Brain Computer Interface technologies are popular methods of communication between the human brain and external devices. One of the most popular approaches to BCI is Motor Imagery. In BCI applications, the ElectroEncephaloGraphy is a very popular measurement for brain dynamics because of its non-invasive nature. Although there is a high interest in the BCI topic, the performance of existing systems is still far from ideal, due to the difficulty of performing pattern recognition tasks in EEG signals. BCI systems are composed of a wide range of components that perform signal pre-processing, feature extraction and decision making. In this paper, we define a BCI Framework, named Enhanced Fusion Framework, where we propose three different ideas to improve the existing MI-based BCI frameworks.
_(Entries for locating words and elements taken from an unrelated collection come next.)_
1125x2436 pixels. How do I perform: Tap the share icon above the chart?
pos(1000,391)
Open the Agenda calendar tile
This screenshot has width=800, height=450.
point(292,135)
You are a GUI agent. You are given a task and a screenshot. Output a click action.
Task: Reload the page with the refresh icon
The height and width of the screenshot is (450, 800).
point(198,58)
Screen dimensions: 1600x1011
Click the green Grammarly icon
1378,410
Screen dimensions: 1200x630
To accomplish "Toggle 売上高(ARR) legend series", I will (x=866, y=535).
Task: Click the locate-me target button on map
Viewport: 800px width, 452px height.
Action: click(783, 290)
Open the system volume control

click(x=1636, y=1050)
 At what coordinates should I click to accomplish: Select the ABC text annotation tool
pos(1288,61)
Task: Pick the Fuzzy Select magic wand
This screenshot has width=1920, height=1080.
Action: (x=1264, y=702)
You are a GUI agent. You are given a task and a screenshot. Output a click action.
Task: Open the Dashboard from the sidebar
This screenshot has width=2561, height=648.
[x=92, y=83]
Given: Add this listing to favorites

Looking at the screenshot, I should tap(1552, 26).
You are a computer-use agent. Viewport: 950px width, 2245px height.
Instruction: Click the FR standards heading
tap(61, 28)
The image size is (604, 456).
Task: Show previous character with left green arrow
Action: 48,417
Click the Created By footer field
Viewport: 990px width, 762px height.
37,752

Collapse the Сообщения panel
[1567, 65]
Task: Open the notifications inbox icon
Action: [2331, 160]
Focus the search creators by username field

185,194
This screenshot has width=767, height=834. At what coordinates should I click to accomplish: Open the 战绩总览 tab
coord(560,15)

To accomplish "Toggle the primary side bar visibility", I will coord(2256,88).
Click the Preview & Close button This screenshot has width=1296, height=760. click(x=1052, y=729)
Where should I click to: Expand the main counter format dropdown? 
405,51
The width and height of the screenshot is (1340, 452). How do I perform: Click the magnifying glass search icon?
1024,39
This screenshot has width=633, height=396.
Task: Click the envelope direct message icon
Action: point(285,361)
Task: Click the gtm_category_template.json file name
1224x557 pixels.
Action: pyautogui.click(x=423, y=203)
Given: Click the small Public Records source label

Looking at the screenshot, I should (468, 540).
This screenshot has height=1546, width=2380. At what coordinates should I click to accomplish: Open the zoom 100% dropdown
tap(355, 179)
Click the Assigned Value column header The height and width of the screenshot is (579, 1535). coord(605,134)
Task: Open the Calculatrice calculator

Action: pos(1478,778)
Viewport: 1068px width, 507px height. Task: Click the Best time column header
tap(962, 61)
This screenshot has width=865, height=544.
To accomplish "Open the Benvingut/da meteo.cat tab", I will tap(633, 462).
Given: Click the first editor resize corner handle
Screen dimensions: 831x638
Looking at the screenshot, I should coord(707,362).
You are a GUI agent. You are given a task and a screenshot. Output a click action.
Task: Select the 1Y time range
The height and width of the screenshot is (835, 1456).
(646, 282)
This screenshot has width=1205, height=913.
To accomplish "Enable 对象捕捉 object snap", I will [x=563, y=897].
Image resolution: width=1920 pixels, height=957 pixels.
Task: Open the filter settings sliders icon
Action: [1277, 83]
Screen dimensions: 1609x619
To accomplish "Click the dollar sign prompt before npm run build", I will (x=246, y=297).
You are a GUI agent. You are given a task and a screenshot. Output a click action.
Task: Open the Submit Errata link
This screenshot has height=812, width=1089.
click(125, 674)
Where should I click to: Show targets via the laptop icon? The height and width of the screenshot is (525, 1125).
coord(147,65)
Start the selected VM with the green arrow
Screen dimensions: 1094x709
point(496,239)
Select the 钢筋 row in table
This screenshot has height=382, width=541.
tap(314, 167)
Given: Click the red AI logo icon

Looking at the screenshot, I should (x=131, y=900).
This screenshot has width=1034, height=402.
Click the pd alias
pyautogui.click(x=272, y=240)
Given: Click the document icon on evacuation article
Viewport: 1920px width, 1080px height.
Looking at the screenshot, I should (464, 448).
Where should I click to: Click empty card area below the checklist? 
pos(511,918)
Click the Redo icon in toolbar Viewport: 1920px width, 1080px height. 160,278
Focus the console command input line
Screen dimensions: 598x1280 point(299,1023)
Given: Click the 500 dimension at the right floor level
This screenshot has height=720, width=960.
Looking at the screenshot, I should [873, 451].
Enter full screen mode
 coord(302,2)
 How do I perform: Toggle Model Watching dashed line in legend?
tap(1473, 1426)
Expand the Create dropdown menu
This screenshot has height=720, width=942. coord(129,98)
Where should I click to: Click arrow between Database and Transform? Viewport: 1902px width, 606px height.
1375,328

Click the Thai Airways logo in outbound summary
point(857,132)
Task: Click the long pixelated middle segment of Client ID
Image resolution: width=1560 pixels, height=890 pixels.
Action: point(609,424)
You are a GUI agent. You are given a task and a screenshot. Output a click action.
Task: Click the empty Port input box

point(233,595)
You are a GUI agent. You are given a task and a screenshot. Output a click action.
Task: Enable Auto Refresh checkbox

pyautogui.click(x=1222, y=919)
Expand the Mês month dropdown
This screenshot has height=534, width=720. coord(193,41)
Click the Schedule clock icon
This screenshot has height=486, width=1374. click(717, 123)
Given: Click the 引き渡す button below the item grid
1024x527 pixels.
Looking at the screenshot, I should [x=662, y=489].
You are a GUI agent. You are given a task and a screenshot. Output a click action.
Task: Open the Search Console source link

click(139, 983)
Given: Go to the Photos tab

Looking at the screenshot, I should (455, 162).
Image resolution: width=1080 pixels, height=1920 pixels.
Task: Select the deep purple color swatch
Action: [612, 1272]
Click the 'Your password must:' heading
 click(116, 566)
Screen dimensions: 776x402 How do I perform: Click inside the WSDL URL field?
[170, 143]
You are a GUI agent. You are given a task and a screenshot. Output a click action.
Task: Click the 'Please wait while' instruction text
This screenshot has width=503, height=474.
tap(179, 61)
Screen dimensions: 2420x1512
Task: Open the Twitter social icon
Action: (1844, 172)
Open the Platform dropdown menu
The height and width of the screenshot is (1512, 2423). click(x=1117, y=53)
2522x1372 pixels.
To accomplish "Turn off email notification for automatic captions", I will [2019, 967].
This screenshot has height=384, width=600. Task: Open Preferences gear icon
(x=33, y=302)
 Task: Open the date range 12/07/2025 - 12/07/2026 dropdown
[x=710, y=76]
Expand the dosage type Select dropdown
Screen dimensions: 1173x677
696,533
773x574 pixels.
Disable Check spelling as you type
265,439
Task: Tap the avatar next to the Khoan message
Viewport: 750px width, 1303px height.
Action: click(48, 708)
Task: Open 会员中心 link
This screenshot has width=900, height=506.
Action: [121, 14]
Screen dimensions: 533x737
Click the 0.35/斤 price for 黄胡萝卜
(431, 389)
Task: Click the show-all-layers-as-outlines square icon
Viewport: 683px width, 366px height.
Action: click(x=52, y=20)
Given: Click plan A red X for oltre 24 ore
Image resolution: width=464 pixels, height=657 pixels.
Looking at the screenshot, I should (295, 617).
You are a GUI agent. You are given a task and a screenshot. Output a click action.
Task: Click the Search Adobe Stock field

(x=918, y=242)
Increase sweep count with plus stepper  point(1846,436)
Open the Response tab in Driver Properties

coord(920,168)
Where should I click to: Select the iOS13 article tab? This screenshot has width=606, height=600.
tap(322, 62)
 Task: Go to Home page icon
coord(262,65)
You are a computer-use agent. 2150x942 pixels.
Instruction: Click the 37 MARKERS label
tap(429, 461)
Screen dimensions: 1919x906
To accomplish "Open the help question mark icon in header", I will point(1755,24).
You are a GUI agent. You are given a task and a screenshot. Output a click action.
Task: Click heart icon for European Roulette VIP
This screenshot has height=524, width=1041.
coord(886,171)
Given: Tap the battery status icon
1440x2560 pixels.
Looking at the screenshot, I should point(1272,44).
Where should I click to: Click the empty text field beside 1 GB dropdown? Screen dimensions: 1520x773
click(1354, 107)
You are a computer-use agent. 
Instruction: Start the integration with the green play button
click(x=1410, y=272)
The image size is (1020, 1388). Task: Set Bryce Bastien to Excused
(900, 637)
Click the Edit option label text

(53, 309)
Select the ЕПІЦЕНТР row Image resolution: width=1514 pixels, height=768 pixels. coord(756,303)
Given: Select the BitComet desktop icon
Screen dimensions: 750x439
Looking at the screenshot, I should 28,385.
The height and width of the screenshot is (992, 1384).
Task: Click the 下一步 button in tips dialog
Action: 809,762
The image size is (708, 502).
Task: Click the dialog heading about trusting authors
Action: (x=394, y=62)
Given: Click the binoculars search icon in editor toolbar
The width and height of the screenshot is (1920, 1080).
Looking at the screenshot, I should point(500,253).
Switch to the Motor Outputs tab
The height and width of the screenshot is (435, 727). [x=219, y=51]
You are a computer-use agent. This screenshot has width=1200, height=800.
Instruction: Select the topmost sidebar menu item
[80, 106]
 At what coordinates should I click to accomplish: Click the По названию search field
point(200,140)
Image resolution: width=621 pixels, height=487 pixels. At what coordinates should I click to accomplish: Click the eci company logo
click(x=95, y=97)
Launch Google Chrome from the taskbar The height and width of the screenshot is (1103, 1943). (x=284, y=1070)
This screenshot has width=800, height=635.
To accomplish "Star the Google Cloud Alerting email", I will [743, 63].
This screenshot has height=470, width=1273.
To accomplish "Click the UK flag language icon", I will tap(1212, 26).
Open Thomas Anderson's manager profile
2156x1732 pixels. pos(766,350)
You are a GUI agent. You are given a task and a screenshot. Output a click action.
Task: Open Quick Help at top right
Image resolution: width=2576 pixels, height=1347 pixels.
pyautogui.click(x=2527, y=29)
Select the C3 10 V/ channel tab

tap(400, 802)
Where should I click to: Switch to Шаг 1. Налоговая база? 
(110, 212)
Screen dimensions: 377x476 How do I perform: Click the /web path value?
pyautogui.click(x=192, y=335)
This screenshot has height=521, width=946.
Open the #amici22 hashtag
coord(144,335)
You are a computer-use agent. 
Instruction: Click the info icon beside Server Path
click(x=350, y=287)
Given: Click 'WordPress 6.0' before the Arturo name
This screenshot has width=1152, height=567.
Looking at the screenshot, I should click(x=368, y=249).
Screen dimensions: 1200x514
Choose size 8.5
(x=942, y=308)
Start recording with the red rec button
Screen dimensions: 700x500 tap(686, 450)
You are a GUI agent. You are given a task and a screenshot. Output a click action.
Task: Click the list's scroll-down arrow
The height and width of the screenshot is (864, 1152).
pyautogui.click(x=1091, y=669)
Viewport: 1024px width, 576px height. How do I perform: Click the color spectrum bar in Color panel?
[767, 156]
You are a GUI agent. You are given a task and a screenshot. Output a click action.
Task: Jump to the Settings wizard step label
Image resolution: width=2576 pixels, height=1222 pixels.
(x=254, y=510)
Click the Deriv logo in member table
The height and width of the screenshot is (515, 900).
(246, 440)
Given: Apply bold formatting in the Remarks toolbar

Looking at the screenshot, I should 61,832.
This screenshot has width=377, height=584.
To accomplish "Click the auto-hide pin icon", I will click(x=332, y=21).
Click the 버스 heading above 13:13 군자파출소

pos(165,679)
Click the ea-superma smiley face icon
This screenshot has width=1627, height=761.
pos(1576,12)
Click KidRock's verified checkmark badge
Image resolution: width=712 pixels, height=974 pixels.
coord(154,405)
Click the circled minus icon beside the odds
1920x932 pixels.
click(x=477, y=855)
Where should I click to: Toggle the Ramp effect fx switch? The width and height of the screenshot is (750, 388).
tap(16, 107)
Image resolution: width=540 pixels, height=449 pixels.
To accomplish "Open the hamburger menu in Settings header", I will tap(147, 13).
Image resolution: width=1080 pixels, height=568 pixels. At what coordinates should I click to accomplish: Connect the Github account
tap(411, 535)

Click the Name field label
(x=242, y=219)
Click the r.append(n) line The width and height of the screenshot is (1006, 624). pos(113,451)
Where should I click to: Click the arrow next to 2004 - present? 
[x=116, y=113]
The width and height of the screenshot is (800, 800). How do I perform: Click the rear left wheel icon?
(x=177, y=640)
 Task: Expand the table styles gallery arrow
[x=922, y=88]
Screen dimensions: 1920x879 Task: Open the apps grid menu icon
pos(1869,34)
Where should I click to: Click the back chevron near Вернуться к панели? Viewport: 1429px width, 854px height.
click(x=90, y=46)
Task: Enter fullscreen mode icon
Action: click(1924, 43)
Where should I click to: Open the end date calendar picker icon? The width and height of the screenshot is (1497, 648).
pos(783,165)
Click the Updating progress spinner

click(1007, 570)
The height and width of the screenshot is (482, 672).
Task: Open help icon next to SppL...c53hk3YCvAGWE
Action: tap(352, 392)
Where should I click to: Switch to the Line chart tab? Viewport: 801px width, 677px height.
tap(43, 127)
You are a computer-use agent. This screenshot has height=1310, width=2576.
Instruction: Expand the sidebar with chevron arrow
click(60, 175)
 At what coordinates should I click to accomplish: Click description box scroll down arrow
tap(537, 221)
Firstly, we include aan additional pre-processing step of the signal: a differentiation of the EEG signal that makes it time-invariant. Secondly, we add an additional frequency band as feature for the system and we show its effect on the performance of the system. Finally, we make a profound study of how to make the final decision in the system. We propose the usage of both up to six types of different classifiers and a wide range of aggregation functions (including classical aggregations, Choquet and Sugeno integrals and their extensions and overlap functions) to fuse the information given by the considered classifiers. We have tested this new system on a dataset of 20 volunteers performing motor imagery-based brain-computer interface experiments. On this dataset, the new system achieved a 88.80% of accuracy. We also propose an optimized version of our system that is able to obtain up to 90,76%. Furthermore, we find that the pair Choquet/Sugeno integrals and overlap functions are the ones providing the best results.